Back to theodicy and David's theories (The nature of a \'Creator\')

by David Turell @, Wednesday, March 10, 2021, 15:13 (1144 days ago) @ dhw

DAVID: You can't get away from humanizing, while I try to avoid it every way I can, as you note. All I can tell is He obviously wanted us to appear.

dhw: If he exists, he obviously wanted the whole vast bush of life forms to appear.

DAVID: We can guess as to why, but let us remember it is all guesswork. I accept Him as the creator of reality without giving Him motives, and I am satisfied with that approach. You don't accept Him but want to know his motives. Strange. Does that help you at all in trying to find acceptance?

dhw: You don’t accept him without giving him motives, and that is the problem with your theory of evolution. Yes, it is all guesswork, and your guess is that he directly designed every single life form “AS PART OF THE GOAL OF EVOLVING [= designing] HUMANS”. A goal is a motive! That makes no sense, if 99% of life forms and their food supplies had no connection with humans. Then you harp on about your God’s purposefulness, but when asked what may have been his purpose in designing humans, you no longer want to discuss purposefulness. See below for more.

Motives and purpose are reasons for action, and we have been guessing at them for going on 13 years. Nothing new has turned up except the knowledge of the biochemistry of life is becoming increasingly complex, demanding a designer.


Viruses

DAVID: God does what He did for His reasons, at which we guess from studying His works. Your guesses always humanize Him.

dhw: See above re "humanize". Now please try to find a logical flaw in my “guesses”.

DAVID: There is a flaw in imagining a very humanized God and then saying your guesses are logical, since the initial premise is to humanize Him.

dhw: How can you discuss your God’s purpose for creating life and evolution, or the problem of theodicy, without attributing human thought patterns to him, and why do you find it illogical that a God who you think created us with all our human attributes should have none of those attributes himself, even though according to you he probably/possibly does have them? At other moments, you have speculated that he may want a relationship with us, and may want us to admire his works. Why are you now so coy about making such guesses, and yet so bold as to guess that he must have had “good” reasons for designing “bad” viruses and bacteria? And if you are certain that he enjoys creating, why is it illogical to suggest that he might create things in order to have something to enjoy? The diagnosis is double standards, Dr Turell, and the cure is a dose of open-minded logic. ;-)

You have covered our history and the bold is pure humanizing. Our views of God are totally different.


DAVID: […] However, all viruses, manufactured or natural, come with a mutation ability given by God.
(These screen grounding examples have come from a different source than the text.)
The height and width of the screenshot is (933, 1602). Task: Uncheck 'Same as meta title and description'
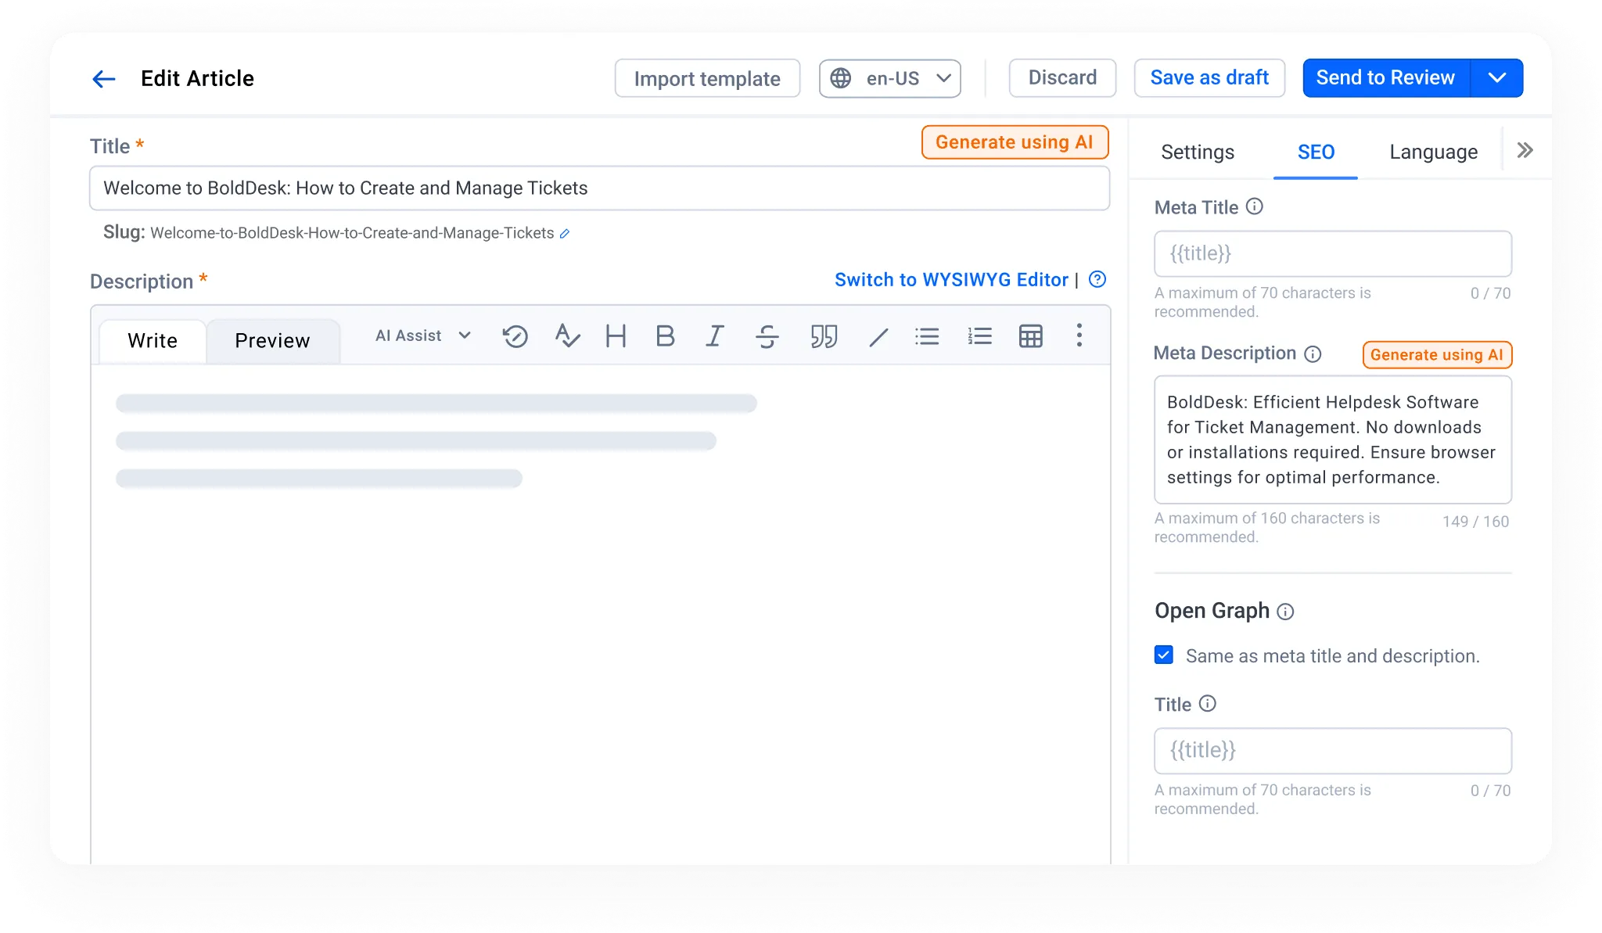[1163, 655]
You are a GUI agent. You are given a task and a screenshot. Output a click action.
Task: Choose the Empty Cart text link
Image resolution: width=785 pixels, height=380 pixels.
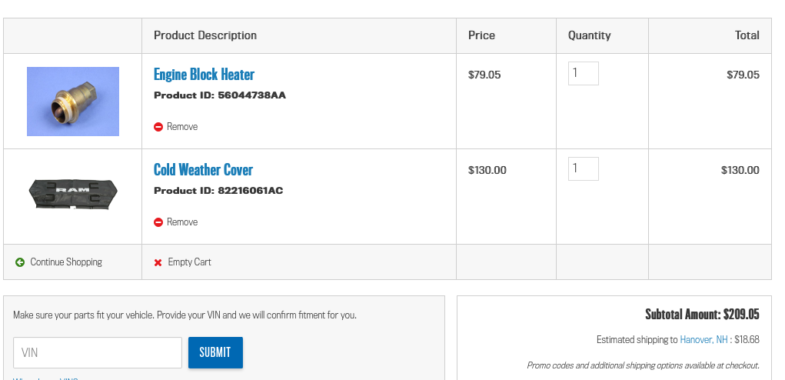189,262
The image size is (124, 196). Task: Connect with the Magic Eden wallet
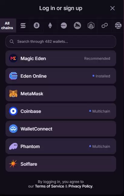pyautogui.click(x=61, y=58)
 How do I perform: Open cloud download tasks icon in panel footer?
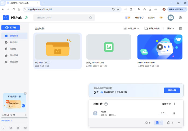point(147,123)
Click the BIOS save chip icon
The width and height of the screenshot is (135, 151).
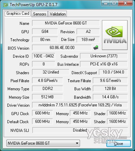(x=96, y=47)
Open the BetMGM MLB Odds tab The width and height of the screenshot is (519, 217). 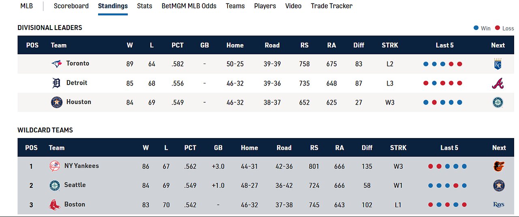point(189,6)
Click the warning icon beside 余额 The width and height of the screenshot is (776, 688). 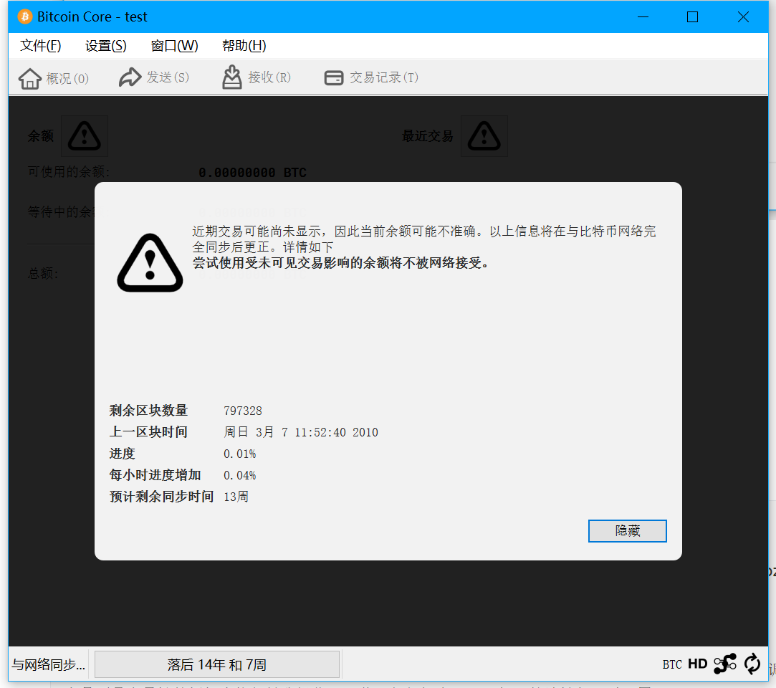(84, 135)
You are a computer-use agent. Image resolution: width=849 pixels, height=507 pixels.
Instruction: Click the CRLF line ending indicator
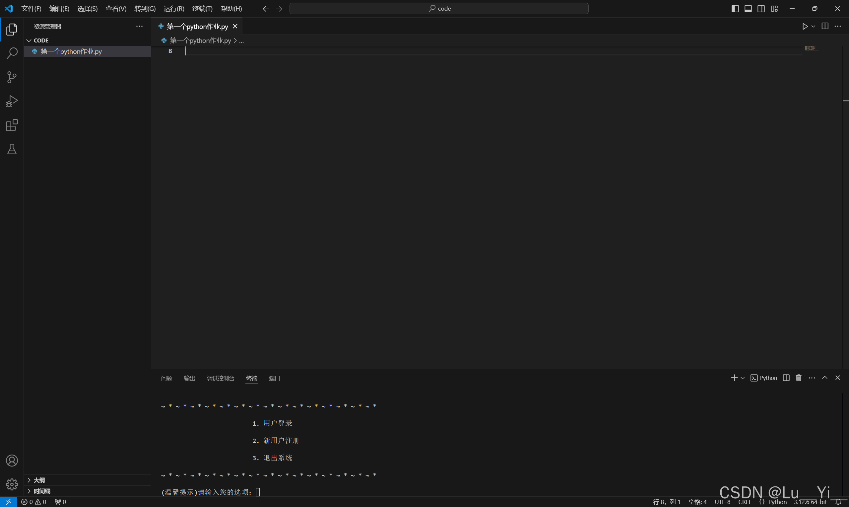click(x=745, y=502)
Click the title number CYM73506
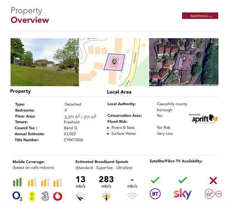Viewport: 234px width, 204px height. (74, 140)
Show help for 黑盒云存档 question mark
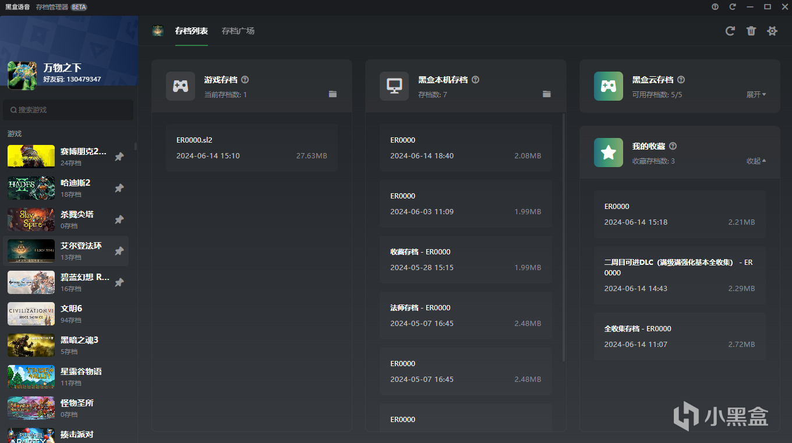 [x=681, y=80]
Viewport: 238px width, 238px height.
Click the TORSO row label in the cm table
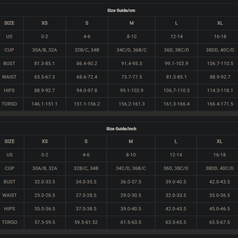click(x=9, y=104)
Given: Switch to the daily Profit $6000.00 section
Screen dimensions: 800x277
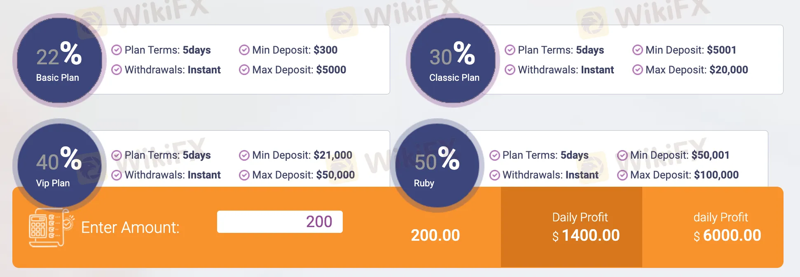Looking at the screenshot, I should point(720,226).
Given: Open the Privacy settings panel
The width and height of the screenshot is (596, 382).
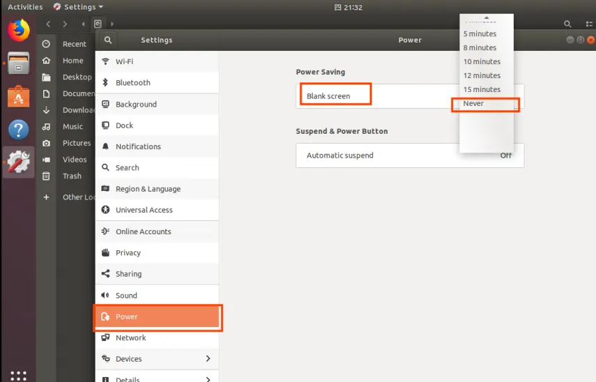Looking at the screenshot, I should [157, 253].
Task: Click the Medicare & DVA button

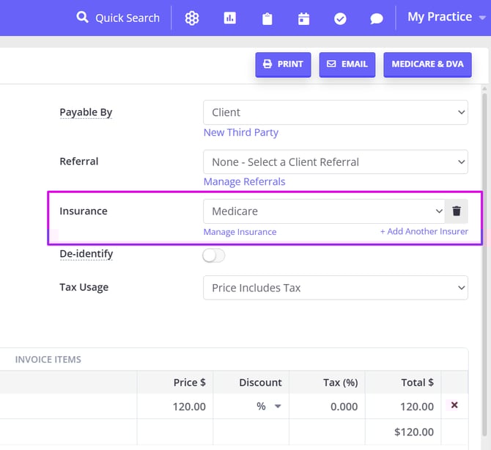Action: click(427, 65)
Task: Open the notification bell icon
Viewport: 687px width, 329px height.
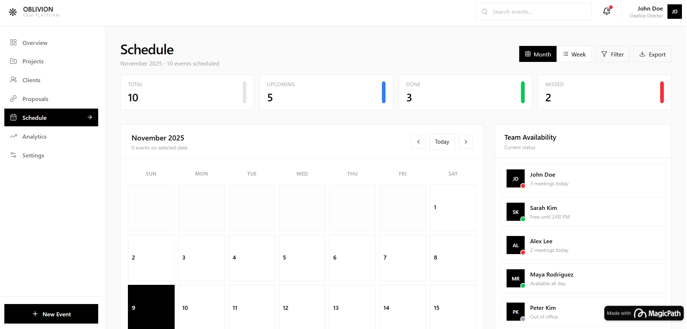Action: tap(606, 11)
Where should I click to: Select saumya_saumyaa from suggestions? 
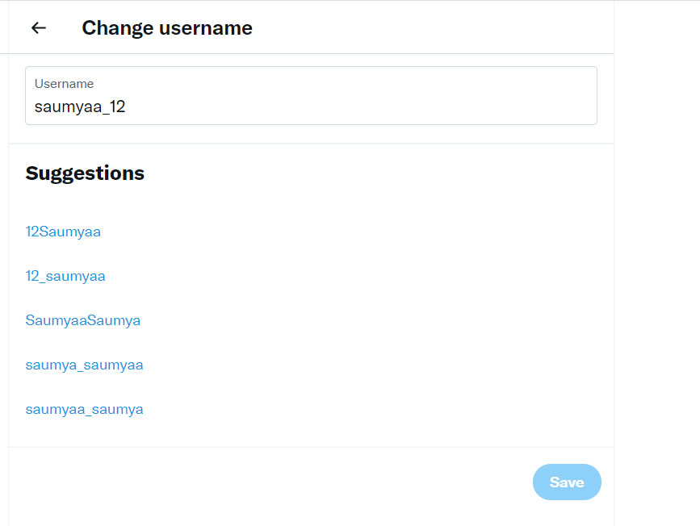(x=85, y=365)
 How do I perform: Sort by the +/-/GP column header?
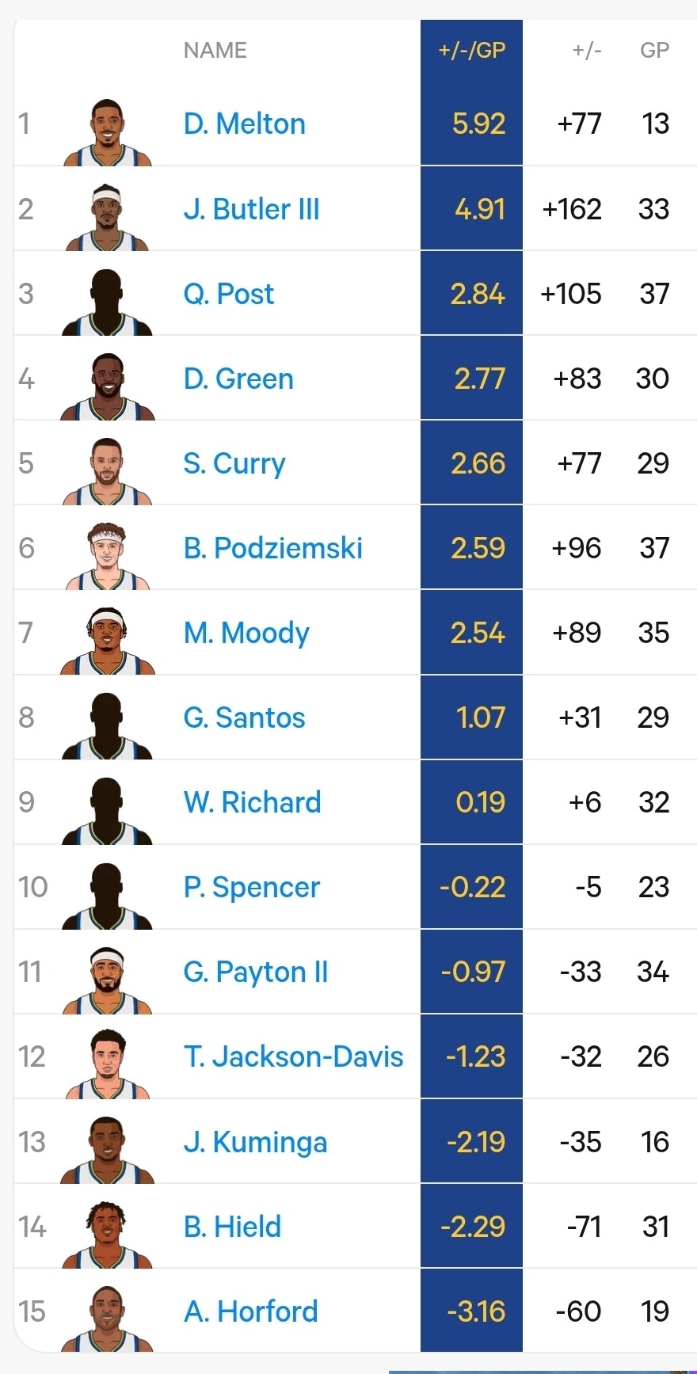tap(472, 50)
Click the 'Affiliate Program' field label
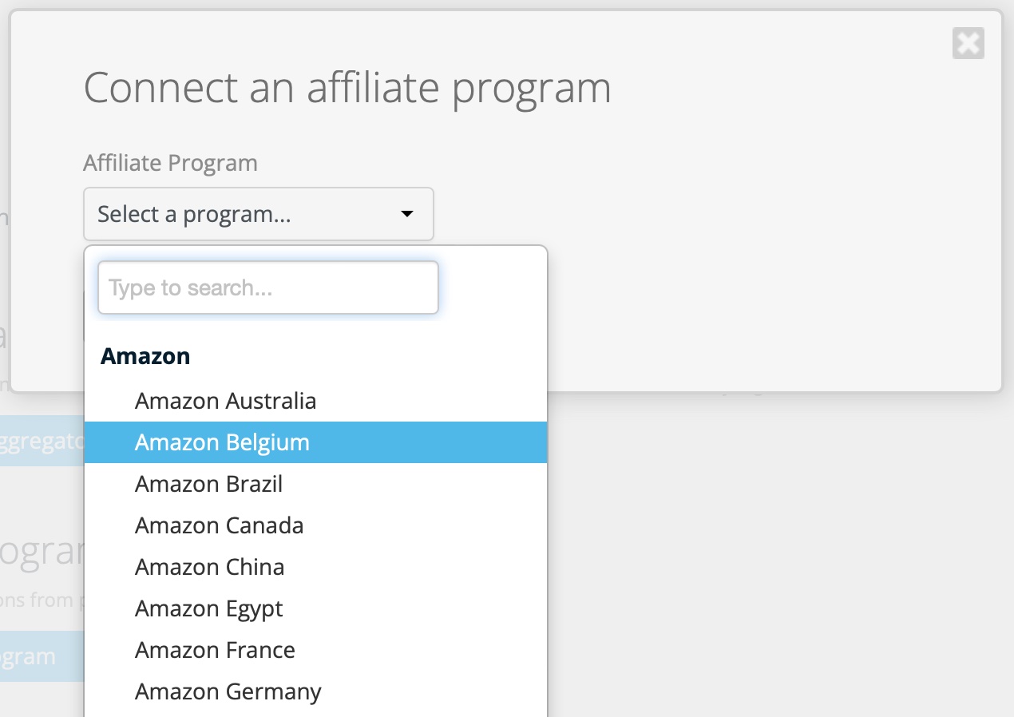Image resolution: width=1014 pixels, height=717 pixels. click(170, 163)
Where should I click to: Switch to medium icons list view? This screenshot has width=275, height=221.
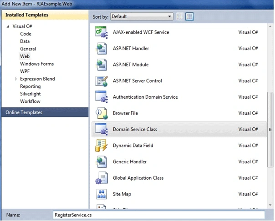(189, 17)
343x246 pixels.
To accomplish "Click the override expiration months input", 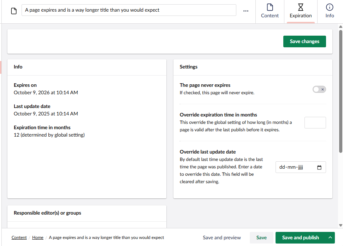I will (x=315, y=123).
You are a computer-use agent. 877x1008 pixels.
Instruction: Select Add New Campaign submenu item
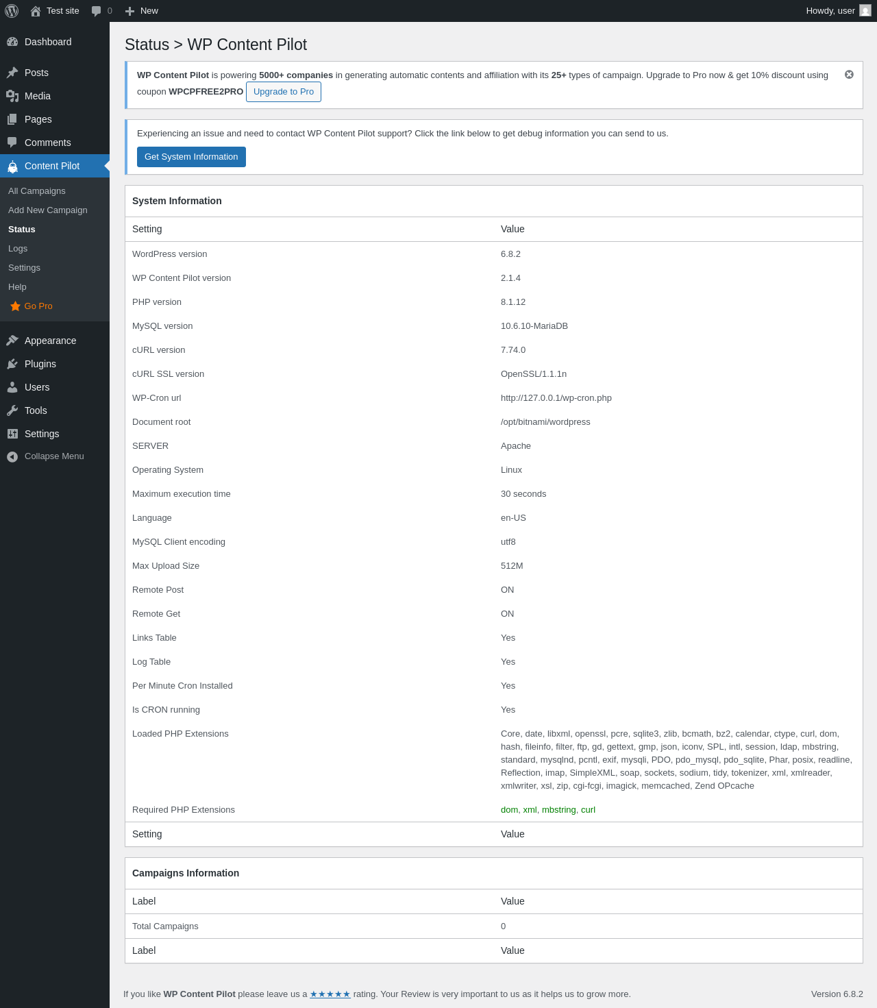(48, 210)
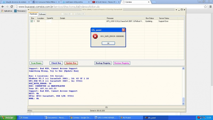
Task: Switch to the Software tab
Action: tap(42, 14)
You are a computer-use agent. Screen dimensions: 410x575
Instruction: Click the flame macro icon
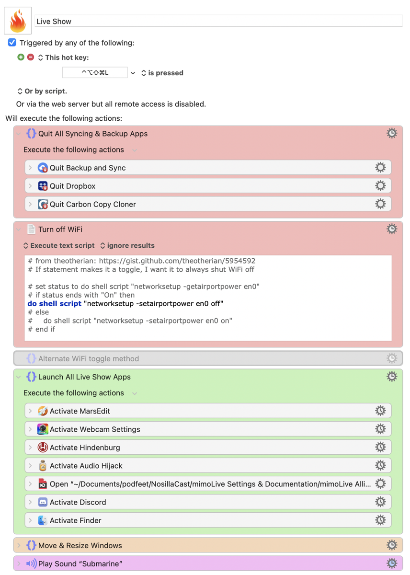[18, 21]
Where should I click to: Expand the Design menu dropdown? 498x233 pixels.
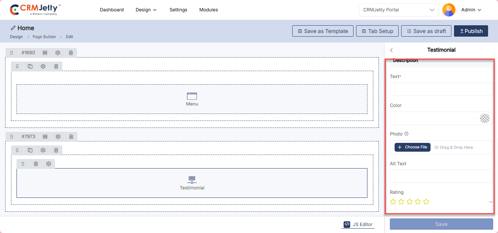coord(146,10)
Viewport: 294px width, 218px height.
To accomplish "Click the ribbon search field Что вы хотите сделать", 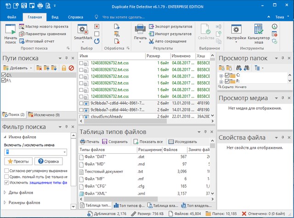I will click(124, 17).
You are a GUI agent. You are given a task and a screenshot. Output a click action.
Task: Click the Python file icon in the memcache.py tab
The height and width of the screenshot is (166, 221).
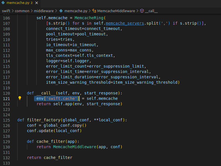click(x=3, y=3)
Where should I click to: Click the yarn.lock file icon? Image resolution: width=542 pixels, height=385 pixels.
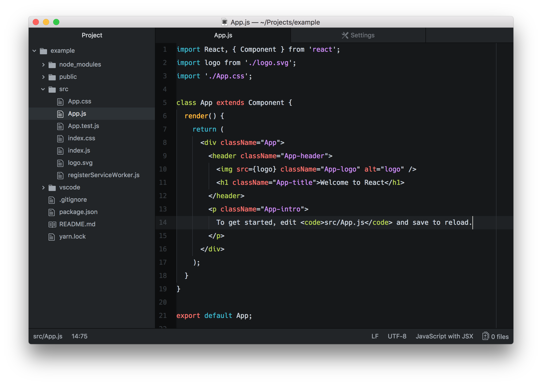[x=52, y=237]
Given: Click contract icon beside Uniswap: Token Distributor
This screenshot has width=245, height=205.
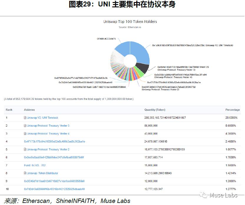Looking at the screenshot, I should (25, 173).
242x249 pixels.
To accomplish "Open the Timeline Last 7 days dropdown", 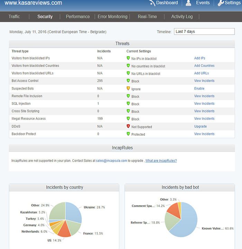I will click(204, 32).
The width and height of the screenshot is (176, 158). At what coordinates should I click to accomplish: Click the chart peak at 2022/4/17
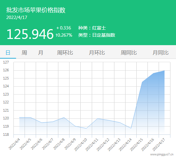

dhw: I like your last sentence. I take the word mutation to mean a change in structure. If your God gave viruses an autonomous ability to change their own structure, why could he not have given the same ability to all life forms?

DAVID: We know all viruses mutate, but they start with a very simplistic structure in their DNA to make each change uqite large.

dhw: So if your God gave them the autonomous ability to change their simple structure, why could he not possiblY have given the same ability to less simple life forms?

No difference in our views. Every complex organism can make simple adaptations.